Une mort subite pendant le sommeil a été décrite chez des patients atteints de diabète de type 1, le mécanisme étant une arythmie cardiaque importante induite par une hypoglycémie nocturne. Chez un grand nombre de ces patients, l’autopsie n’a révélé aucune lésion neuronale grave induite par l’hypoglycémie, ce qui implique qu’une arythmie cardiaque a été déclenchée par l’hypoglycémie, entraînant la mort subite. Malgré la fréquence élevée de l’hypoglycémie nocturne chez les jeunes patients atteints de diabète de type 1, la mort subite nocturne (syndrome du « mort au lit ») est rare.

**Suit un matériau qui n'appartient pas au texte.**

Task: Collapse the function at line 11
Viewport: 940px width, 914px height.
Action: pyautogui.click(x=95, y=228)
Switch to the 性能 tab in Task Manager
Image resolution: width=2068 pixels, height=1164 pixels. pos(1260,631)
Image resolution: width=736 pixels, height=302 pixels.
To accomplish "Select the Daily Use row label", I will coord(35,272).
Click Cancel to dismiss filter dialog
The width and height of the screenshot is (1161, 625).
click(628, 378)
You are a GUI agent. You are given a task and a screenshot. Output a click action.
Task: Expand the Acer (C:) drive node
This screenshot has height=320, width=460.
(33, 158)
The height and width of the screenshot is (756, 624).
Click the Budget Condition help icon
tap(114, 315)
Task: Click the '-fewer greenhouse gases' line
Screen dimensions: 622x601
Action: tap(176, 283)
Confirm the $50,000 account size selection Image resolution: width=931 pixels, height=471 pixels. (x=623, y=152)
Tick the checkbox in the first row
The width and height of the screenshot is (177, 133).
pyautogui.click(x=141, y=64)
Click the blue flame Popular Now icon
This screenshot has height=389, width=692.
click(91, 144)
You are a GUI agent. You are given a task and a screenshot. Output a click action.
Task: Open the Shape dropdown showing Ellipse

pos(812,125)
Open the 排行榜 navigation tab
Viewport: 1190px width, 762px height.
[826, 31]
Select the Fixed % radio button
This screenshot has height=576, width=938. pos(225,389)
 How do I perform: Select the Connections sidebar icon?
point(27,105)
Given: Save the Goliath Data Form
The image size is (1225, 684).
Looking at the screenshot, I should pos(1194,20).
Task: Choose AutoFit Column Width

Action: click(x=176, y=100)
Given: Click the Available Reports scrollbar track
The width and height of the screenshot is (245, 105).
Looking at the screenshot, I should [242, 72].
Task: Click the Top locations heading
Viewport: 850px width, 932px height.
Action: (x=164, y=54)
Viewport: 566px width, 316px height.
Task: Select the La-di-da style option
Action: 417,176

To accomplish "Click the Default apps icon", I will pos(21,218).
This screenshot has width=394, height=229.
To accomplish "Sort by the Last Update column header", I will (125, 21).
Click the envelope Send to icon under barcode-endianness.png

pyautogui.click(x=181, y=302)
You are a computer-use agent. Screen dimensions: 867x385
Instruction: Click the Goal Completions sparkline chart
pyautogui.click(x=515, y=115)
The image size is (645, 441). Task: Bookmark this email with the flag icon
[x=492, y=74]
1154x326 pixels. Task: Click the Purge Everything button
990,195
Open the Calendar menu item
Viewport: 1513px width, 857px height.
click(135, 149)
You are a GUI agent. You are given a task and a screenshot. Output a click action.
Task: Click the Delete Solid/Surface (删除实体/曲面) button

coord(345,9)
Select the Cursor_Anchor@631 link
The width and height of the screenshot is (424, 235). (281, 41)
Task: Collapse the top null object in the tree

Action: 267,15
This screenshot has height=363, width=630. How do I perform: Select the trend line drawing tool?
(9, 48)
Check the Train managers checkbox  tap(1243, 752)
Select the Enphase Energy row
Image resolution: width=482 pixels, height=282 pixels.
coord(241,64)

Les preuves s’accumulent que l’hypoglycémie sévère peut provoquer des résultats cardiovasculaires indésirables tels que l’ischémie myocardique ou l’arythmie cardiaque. Les épisodes d’hypoglycémie sévère sont fréquents au cours d’un traitement intensif du diabète de type 1 et de type 2, que ce soit en ambulatoire ou en hospitalisation. Des essais cliniques de plus grande envergure sont nécessaires pour examiner spécifiquement l’association entre l’hypoglycémie et les événements cardiovasculaires et pour en déterminer plus précisément le mécanisme. Le défi pour les médecins est d’abaisser la glycémie à des valeurs normales afin de diminuer le risque de complications à long terme et, en même temps, de minimiser l’hypoglycémie et la morbidité et la mortalité associées à l’hypoglycémie.